At times, the moonscape land of Ladakh can appear as dry as a desert.
In this most northerly part of India, tucked high in the Himalayas, there is virtually no rainfall and almost 75 per cent of the local farmers rely on meltwater from the glaciers to irrigate their once-a-year crops.
It was in Ladakh, confronted by receding glaciers - currently at the centre of an increasingly bitter dispute between scientists - that Chewang Norphel, a government engineer, hit upon an idea to use nature to give the locals a helping hand with growing more food.
Seeing how much fresh water was wasted during the winter - as villagers left their taps running to prevent them freezing solid - and noticing the way that they stored snow on shaded areas of the mountain, he decided to create his own artificial glaciers.
That was more than a decade ago. Now, with funding from the Indian army - which is keen to maintain the support of local people in a strategically sensitive area close to the border with China - Norphel has created 10 artificial glaciers and is planning more.
Crucially he has constructed them at lower elevations than naturally occurring glaciers so they melt at least a month earlier, providing the farmers with an opportunity to produce a second harvest of wheat, barley, peas and potatoes.
Such has been his success that to local people and environmentalists, he is known simply as Mr Glacier.
"I am a civil engineer by training and I was working in rural development. I had to visit every village and I noticed that all their problems were related to water," Norphel says.
"I thought about how to solve the problem. There was a pipe near my house that provided water for a village. During the winter we had to keep it open to stop it freezing. I thought that if we could hold that water it would all turn into ice."

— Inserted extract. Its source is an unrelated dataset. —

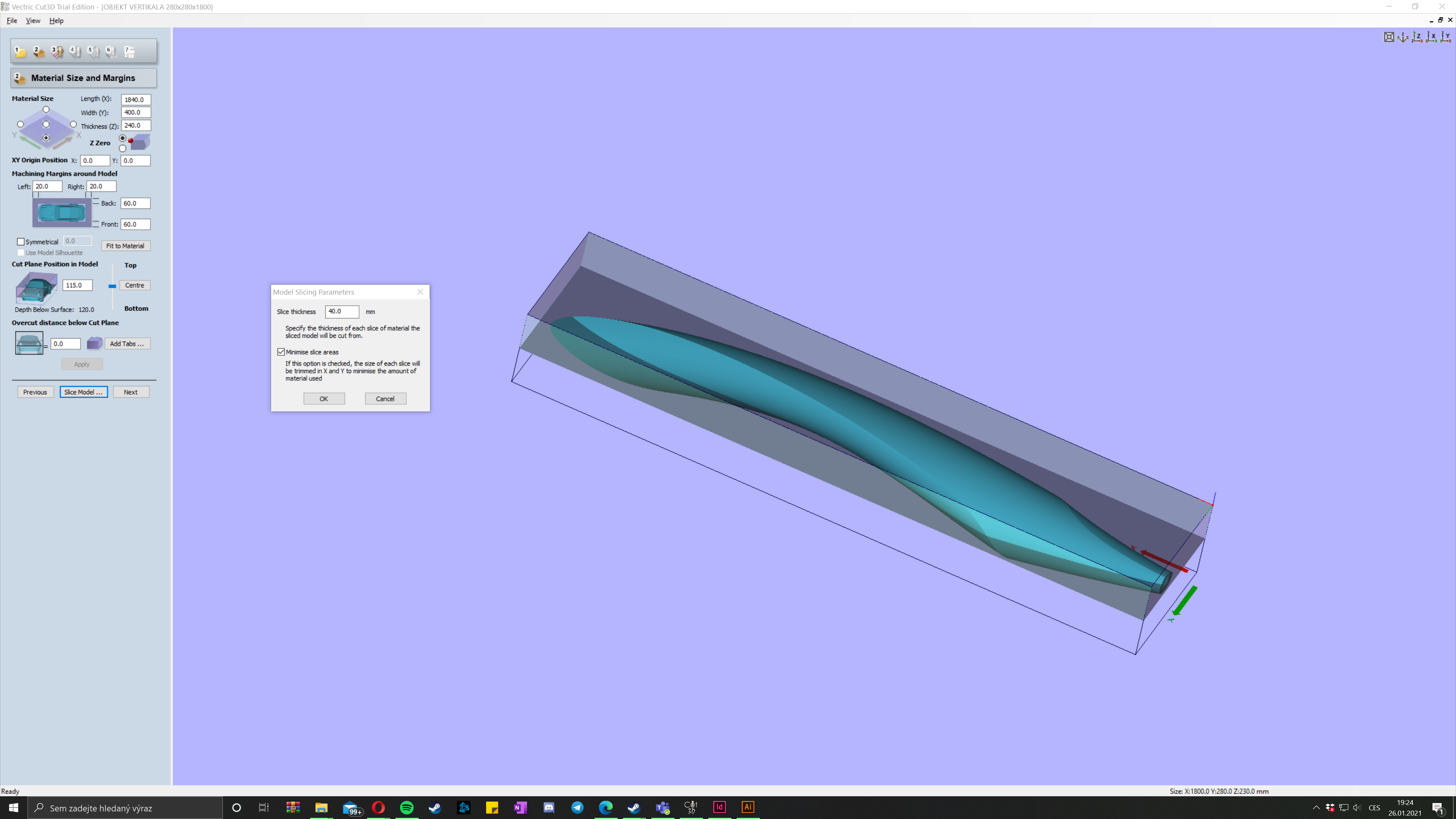
Task: Click the Slice thickness input field
Action: [341, 311]
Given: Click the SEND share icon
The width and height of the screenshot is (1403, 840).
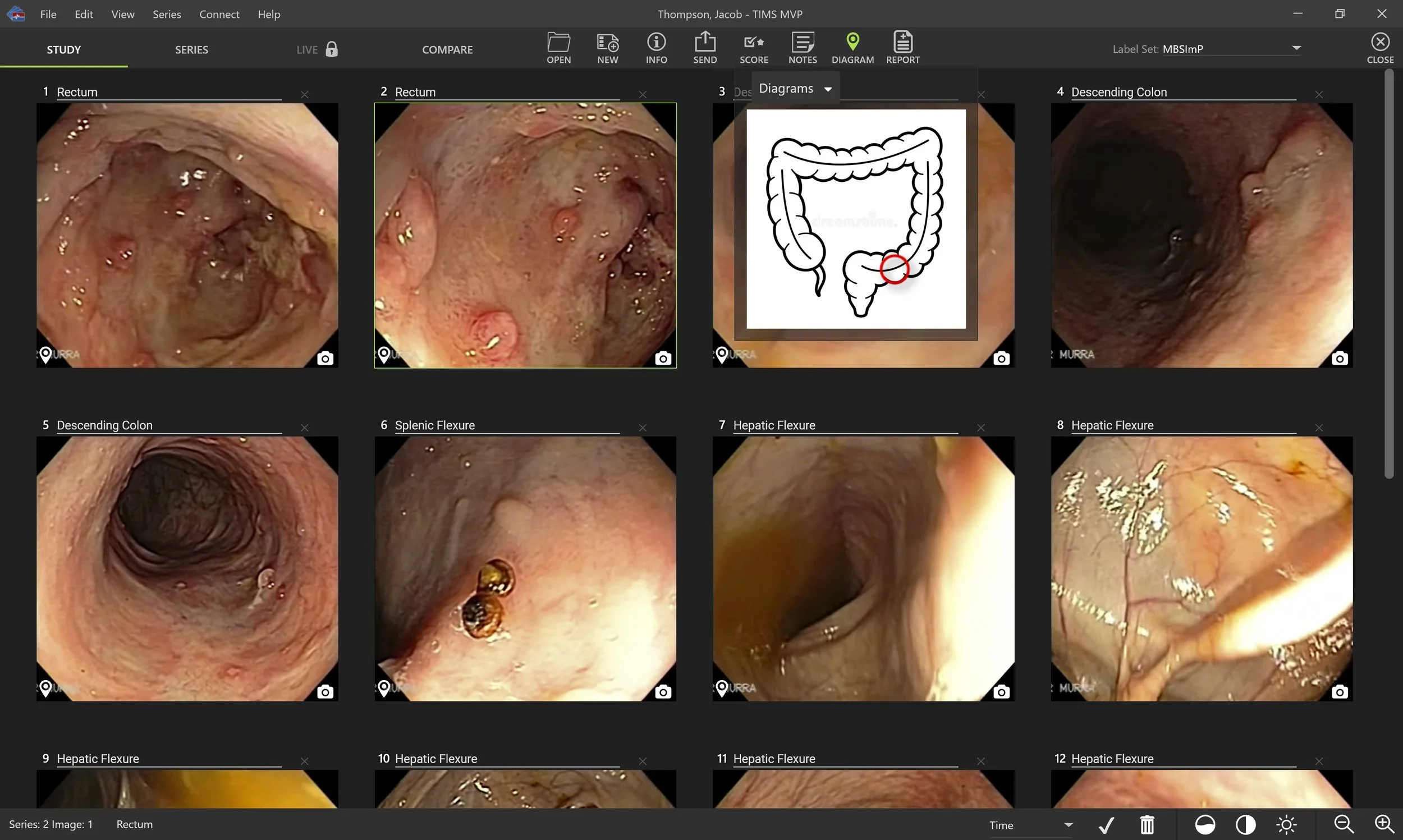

The engineer set about building a system of pipes with holes in them that diverted water to a shaded part of the hillside and slowly reduced the volume as the water froze to ice. Over the years he has fine-tuned the design of the glaciers and their location on the hillsides.
Natural glaciers, he explained, begin to melt in June or July but by locating his artificial constructions 1.2km lower down the valley, he is able to ensure they melt in May, which is typically when farmers finish sowing.
Last year his teams built three glaciers for Stamko, one of many villages that have suffered from a drastic lack of water for farming. "There are a total of 113 rural villages in Ladakh and 80 of them depend on the glaciers for irrigation," he says.
The magical but fragile eco-system of Ladakh and its traditional inhabitants are threatened most directly by the ironic combination of droughts and floods. Norphel, 74, is certain of several things: that the glaciers are retreating more quickly than before; that the region receives less snowfall and moisture than it did when he was younger; and that the region is progressively getting warmer.
The engineer's instincts are supported by a survey recently conducted by Geres India, a rural development organisation based in Ladakh. It found a remarkable rising trend of average temperatures by 1C for winter and 5C for summer between 1973 and 2008.
During the same period, rainfall and snowfall had shown a clear declining trend.
"Altogether snowfall has come down by almost 60 per cent in the past 50 years," the group's spokesman, Tundup Angmo, told Reuters.
Norphel is under no doubts about the reality of what is happening to the environment in which he grew up and where he is now trying to use nature to help itself. "When I was small, if there was a foot of snow it would last for six months. Now it will melt in a week," he said. "That is the result of climate change."